I always have the free Windows Notepad app open while I am working and during meetings (TextEdit is essentially the Mac equivalent to Windows Notepad). It’s also great to strip off text formatting when copying something from a webpage. But there is one big downfall to this free and easy app- it doesn’t save hyperlinks or attachments. 

For research, and more often now just for regular note taking, I switched to Evernote. This app not only fills the bill for quickly writing things down for use later, it can also store files related to a particular project. 

You can organize notes in various ways, including using folders, tags or notebooks. If you are a copious note taker like I am, you’ll love the powerful search feature. You can look up topics from the contents of PDFs or other files attached to your notes. The free version is limited to two devices and doesn’t link to Google Calendar, but that’s what your ToDoList is for. 

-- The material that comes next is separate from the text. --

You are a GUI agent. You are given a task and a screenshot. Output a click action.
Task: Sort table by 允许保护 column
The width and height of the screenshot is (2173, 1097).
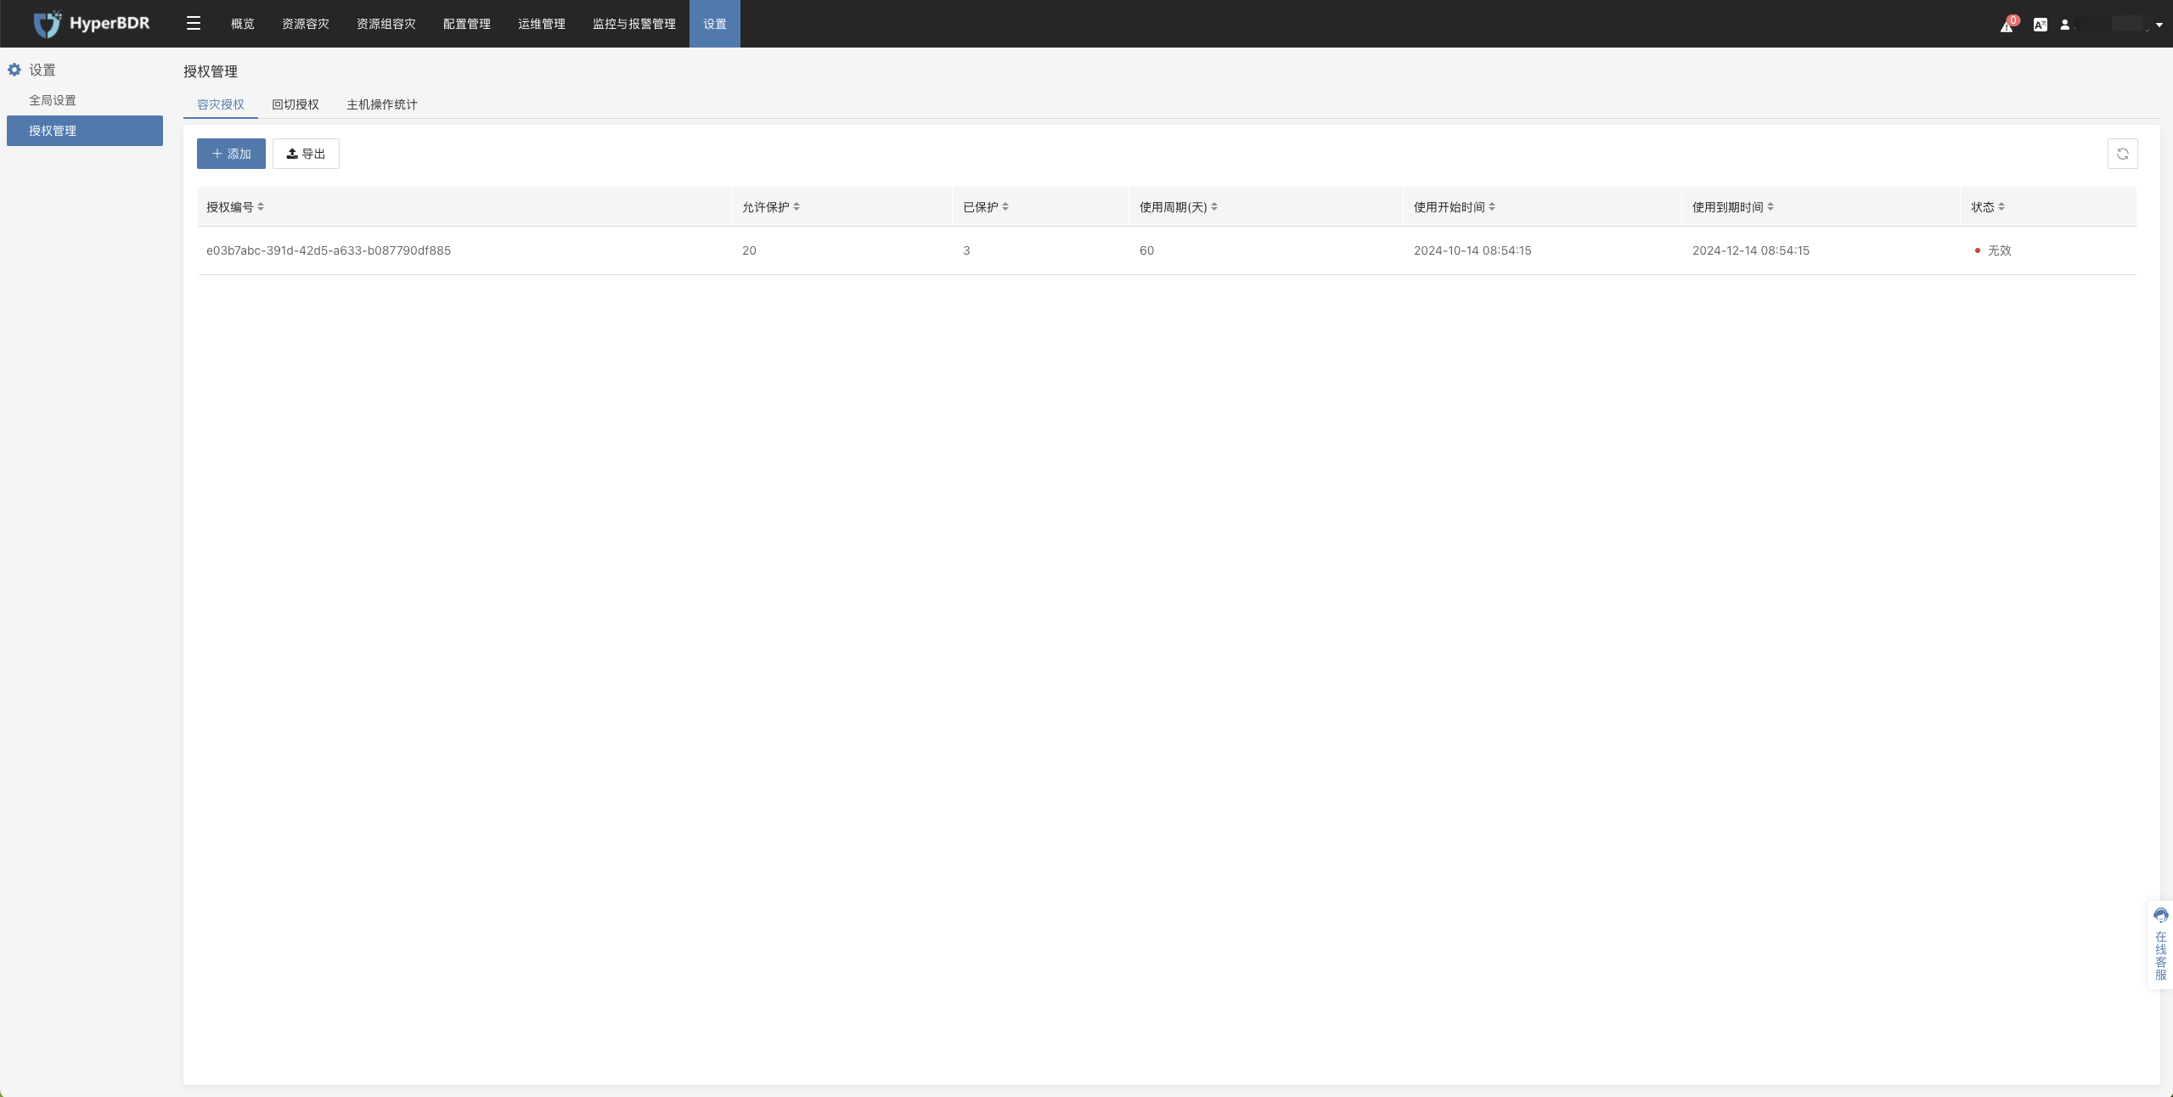point(796,206)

Making explainer videos using screen recordings
There are numerous reasons why you might want to record your screen. A couple that occur frequently for me are documenting a complicated problem in web development to submit a ticket to tech support. The other is to create quick training videos on how to do something at work. It is a huge timesaver to keep training recordings on file, and not have to repeat the lesson with new contractors or employees. 

Loom has a user-friendly interface that works on all major platforms. Don’t like what you recorded? You can edit right in the app and record again. You can insert your face in a “bubble” on recordings making it more personal. The free version limits the recording length to 5 minutes and the number of recordings to 25, but it is a good way to try out the app to see if it will be useful to you. Zappy is a similarly easy tool for Mac users. 

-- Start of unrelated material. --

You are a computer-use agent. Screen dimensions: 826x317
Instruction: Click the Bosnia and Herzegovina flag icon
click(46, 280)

As an Amazon Associate, Arvig earns from qualifying purchases.

You can also create screen recordings on Windows 10 using built in X-Box tools. Though I’m sure this was intended for gamers, it works just fine for recording and narrating screen activity for other purposes. There is a built-in screen recorder on Mac too. Open QuickTime Player from your Applications folder, then choose File > New Screen Recording from the menu bar, and select your microphone.

Zapier recommends these screen recording apps for other purposes:

Improved document editing
The spelling and grammar check in MS Word is okay, but it won’t make you a better writer. 

I started using ProWritingAid to help me get over a tendency to write in “passive voice.” It is far superior to Grammarly, because it actually helps me evolve and improve. Besides mistakes and style suggestions I can adopt or ignore, advanced analytics show things like overused words or sentences that are too long. I use one of the paid versions, which starts at $20 per month.

I love ProWritingAid so much, I ask contractors that work for me to use it before they submit any final documents on a project. They can check work in 500 word segments with the free web version using a Chrome extension. When collaboratively preparing reports or project summaries, it saves a tremendous amount of time if I don’t have to correct or rewrite someone else’s work. 

Productivity apps won’t solve every problem you have at work, but if you have a specific need, there likely is an app that will help.